▸ **DATA IN THIS EXERCISE**
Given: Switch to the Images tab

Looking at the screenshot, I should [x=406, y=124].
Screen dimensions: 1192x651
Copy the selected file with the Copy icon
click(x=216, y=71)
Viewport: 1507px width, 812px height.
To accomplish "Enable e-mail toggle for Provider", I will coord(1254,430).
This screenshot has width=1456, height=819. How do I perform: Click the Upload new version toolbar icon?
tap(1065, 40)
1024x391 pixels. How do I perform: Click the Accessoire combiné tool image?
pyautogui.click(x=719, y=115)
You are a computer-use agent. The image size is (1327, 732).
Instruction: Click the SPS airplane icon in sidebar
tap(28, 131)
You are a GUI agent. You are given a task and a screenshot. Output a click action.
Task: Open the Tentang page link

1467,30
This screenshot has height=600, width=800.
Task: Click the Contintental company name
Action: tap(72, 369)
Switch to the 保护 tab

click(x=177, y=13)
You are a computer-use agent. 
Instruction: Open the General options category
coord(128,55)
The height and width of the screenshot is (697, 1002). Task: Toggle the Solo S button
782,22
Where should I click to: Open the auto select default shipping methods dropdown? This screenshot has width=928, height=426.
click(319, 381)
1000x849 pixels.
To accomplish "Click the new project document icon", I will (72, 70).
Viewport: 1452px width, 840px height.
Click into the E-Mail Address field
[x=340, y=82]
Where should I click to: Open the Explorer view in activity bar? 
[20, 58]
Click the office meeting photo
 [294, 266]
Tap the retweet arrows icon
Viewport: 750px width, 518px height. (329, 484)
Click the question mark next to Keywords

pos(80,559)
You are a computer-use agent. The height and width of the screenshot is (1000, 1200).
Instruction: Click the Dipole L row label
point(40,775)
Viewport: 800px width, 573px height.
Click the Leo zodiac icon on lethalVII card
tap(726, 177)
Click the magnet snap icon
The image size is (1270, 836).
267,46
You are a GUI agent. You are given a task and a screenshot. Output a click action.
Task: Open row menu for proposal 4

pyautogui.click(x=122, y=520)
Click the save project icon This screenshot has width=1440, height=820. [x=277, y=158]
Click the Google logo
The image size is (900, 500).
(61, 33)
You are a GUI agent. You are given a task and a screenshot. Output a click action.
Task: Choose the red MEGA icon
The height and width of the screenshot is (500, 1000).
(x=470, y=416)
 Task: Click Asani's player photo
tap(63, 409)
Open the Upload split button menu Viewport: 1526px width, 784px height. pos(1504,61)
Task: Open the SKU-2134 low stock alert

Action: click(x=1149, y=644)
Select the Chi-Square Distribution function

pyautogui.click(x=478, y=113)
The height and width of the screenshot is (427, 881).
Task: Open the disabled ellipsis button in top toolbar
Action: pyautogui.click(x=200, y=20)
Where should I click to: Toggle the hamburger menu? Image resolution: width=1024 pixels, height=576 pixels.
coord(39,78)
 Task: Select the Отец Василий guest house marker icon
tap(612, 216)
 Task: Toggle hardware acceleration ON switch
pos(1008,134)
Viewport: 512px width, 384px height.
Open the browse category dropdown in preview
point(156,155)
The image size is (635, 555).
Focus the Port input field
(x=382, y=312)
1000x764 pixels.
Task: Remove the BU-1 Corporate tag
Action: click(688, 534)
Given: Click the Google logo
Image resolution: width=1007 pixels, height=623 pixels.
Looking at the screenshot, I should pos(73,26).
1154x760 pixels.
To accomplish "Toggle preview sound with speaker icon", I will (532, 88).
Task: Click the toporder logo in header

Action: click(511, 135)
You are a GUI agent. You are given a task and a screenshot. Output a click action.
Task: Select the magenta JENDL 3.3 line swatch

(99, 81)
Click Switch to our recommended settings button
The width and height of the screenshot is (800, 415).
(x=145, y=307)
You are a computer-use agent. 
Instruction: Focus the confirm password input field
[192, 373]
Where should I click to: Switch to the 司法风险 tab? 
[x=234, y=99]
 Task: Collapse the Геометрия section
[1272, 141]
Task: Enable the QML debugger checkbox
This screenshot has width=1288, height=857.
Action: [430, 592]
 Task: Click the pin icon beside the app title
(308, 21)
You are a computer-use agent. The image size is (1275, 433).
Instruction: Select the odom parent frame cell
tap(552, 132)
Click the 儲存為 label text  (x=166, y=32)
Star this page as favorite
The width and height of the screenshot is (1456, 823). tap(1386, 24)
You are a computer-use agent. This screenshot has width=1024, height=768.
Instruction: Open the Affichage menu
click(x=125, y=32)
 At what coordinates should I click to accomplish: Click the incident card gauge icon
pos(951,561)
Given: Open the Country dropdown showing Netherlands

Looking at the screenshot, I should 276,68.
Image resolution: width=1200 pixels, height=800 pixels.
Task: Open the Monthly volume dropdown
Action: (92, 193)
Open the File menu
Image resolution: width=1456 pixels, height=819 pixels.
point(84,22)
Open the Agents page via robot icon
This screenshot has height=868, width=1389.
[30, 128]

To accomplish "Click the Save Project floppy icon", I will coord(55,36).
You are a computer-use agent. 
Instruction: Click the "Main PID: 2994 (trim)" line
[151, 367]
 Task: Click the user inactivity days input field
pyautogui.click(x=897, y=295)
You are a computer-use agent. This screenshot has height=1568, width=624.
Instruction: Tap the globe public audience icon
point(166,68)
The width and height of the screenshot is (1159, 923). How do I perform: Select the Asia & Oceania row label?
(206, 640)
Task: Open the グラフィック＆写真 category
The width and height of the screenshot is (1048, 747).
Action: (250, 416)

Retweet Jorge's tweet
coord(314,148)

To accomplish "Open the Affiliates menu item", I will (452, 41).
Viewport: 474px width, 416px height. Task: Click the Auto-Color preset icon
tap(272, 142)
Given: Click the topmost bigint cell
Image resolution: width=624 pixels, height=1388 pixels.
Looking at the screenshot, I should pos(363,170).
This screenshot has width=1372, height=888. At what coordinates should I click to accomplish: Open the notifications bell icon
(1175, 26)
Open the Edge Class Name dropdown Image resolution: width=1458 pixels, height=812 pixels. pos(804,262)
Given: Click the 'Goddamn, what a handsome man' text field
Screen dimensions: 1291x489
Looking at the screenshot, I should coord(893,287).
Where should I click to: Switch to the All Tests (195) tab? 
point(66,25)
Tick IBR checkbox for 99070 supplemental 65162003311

▸ **EXERCISE BRIEF**
Whatever appears in the listing should be copied exactly and completely.

▸ **SOLUTION FOR THIS EXERCISE**
Given: Switch to the Images tab

Looking at the screenshot, I should [x=406, y=124].
Screen dimensions: 1192x651
Copy the selected file with the Copy icon
click(x=216, y=71)
Viewport: 1507px width, 812px height.
To accomplish "Enable e-mail toggle for Provider", I will coord(1254,430).
This screenshot has width=1456, height=819. How do I perform: Click the Upload new version toolbar icon?
tap(1065, 40)
1024x391 pixels. How do I perform: Click the Accessoire combiné tool image?
pyautogui.click(x=719, y=115)
You are a computer-use agent. The image size is (1327, 732).
Instruction: Click the SPS airplane icon in sidebar
tap(28, 131)
You are a GUI agent. You are given a task and a screenshot. Output a click action.
Task: Open the Tentang page link

1467,30
This screenshot has height=600, width=800.
Task: Click the Contintental company name
Action: tap(72, 369)
Switch to the 保护 tab

click(x=177, y=13)
You are a computer-use agent. 
Instruction: Open the General options category
coord(128,55)
The height and width of the screenshot is (697, 1002). Task: Toggle the Solo S button
782,22
Where should I click to: Open the auto select default shipping methods dropdown? This screenshot has width=928, height=426.
click(319, 381)
1000x849 pixels.
To accomplish "Click the new project document icon", I will (72, 70).
Viewport: 1452px width, 840px height.
Click into the E-Mail Address field
[x=340, y=82]
Where should I click to: Open the Explorer view in activity bar? 
[20, 58]
Click the office meeting photo
 [294, 266]
Tap the retweet arrows icon
Viewport: 750px width, 518px height. (329, 484)
Click the question mark next to Keywords

pos(80,559)
You are a computer-use agent. The height and width of the screenshot is (1000, 1200).
Instruction: Click the Dipole L row label
point(40,775)
Viewport: 800px width, 573px height.
Click the Leo zodiac icon on lethalVII card
tap(726, 177)
Click the magnet snap icon
The image size is (1270, 836).
267,46
You are a GUI agent. You are given a task and a screenshot. Output a click action.
Task: Open row menu for proposal 4

pyautogui.click(x=122, y=520)
Click the save project icon This screenshot has width=1440, height=820. [x=277, y=158]
Click the Google logo
The image size is (900, 500).
(61, 33)
You are a GUI agent. You are given a task and a screenshot. Output a click action.
Task: Choose the red MEGA icon
The height and width of the screenshot is (500, 1000).
(x=470, y=416)
 Task: Click Asani's player photo
tap(63, 409)
Open the Upload split button menu Viewport: 1526px width, 784px height. pos(1504,61)
Task: Open the SKU-2134 low stock alert

Action: click(x=1149, y=644)
Select the Chi-Square Distribution function

pyautogui.click(x=478, y=113)
The height and width of the screenshot is (427, 881).
Task: Open the disabled ellipsis button in top toolbar
Action: pyautogui.click(x=200, y=20)
Where should I click to: Toggle the hamburger menu? Image resolution: width=1024 pixels, height=576 pixels.
coord(39,78)
 Task: Select the Отец Василий guest house marker icon
tap(612, 216)
 Task: Toggle hardware acceleration ON switch
pos(1008,134)
Viewport: 512px width, 384px height.
Open the browse category dropdown in preview
point(156,155)
The image size is (635, 555).
Focus the Port input field
(x=382, y=312)
1000x764 pixels.
Task: Remove the BU-1 Corporate tag
Action: click(688, 534)
Given: Click the Google logo
Image resolution: width=1007 pixels, height=623 pixels.
Looking at the screenshot, I should pos(73,26).
1154x760 pixels.
To accomplish "Toggle preview sound with speaker icon", I will (532, 88).
Task: Click the toporder logo in header

Action: click(511, 135)
You are a GUI agent. You are given a task and a screenshot. Output a click action.
Task: Select the magenta JENDL 3.3 line swatch

(99, 81)
Click Switch to our recommended settings button
The width and height of the screenshot is (800, 415).
(x=145, y=307)
You are a computer-use agent. 
Instruction: Focus the confirm password input field
[192, 373]
Where should I click to: Switch to the 司法风险 tab? 
[x=234, y=99]
 Task: Collapse the Геометрия section
[1272, 141]
Task: Enable the QML debugger checkbox
This screenshot has width=1288, height=857.
Action: [430, 592]
 Task: Click the pin icon beside the app title
(308, 21)
You are a computer-use agent. The image size is (1275, 433).
Instruction: Select the odom parent frame cell
tap(552, 132)
Click the 儲存為 label text  (x=166, y=32)
Star this page as favorite
The width and height of the screenshot is (1456, 823). tap(1386, 24)
You are a computer-use agent. This screenshot has width=1024, height=768.
Instruction: Open the Affichage menu
click(x=125, y=32)
 At what coordinates should I click to accomplish: Click the incident card gauge icon
pos(951,561)
Given: Open the Country dropdown showing Netherlands

Looking at the screenshot, I should 276,68.
Image resolution: width=1200 pixels, height=800 pixels.
Task: Open the Monthly volume dropdown
Action: (92, 193)
Open the File menu
Image resolution: width=1456 pixels, height=819 pixels.
point(84,22)
Open the Agents page via robot icon
This screenshot has height=868, width=1389.
[30, 128]

To accomplish "Click the Save Project floppy icon", I will coord(55,36).
You are a computer-use agent. 
Instruction: Click the "Main PID: 2994 (trim)" line
[151, 367]
 Task: Click the user inactivity days input field
pyautogui.click(x=897, y=295)
You are a computer-use agent. This screenshot has height=1568, width=624.
Instruction: Tap the globe public audience icon
point(166,68)
The width and height of the screenshot is (1159, 923). How do I perform: Select the Asia & Oceania row label?
(206, 640)
Task: Open the グラフィック＆写真 category
The width and height of the screenshot is (1048, 747).
Action: (250, 416)

Retweet Jorge's tweet
coord(314,148)

To accomplish "Open the Affiliates menu item", I will (452, 41).
Viewport: 474px width, 416px height. Task: Click the Auto-Color preset icon
tap(272, 142)
Given: Click the topmost bigint cell
Image resolution: width=624 pixels, height=1388 pixels.
Looking at the screenshot, I should pos(363,170).
This screenshot has width=1372, height=888. At what coordinates should I click to accomplish: Open the notifications bell icon
(1175, 26)
Open the Edge Class Name dropdown Image resolution: width=1458 pixels, height=812 pixels. pos(804,262)
Given: Click the 'Goddamn, what a handsome man' text field
Screen dimensions: 1291x489
Looking at the screenshot, I should coord(893,287).
Where should I click to: Switch to the All Tests (195) tab? 
point(66,25)
Tick IBR checkbox for 99070 supplemental 65162003311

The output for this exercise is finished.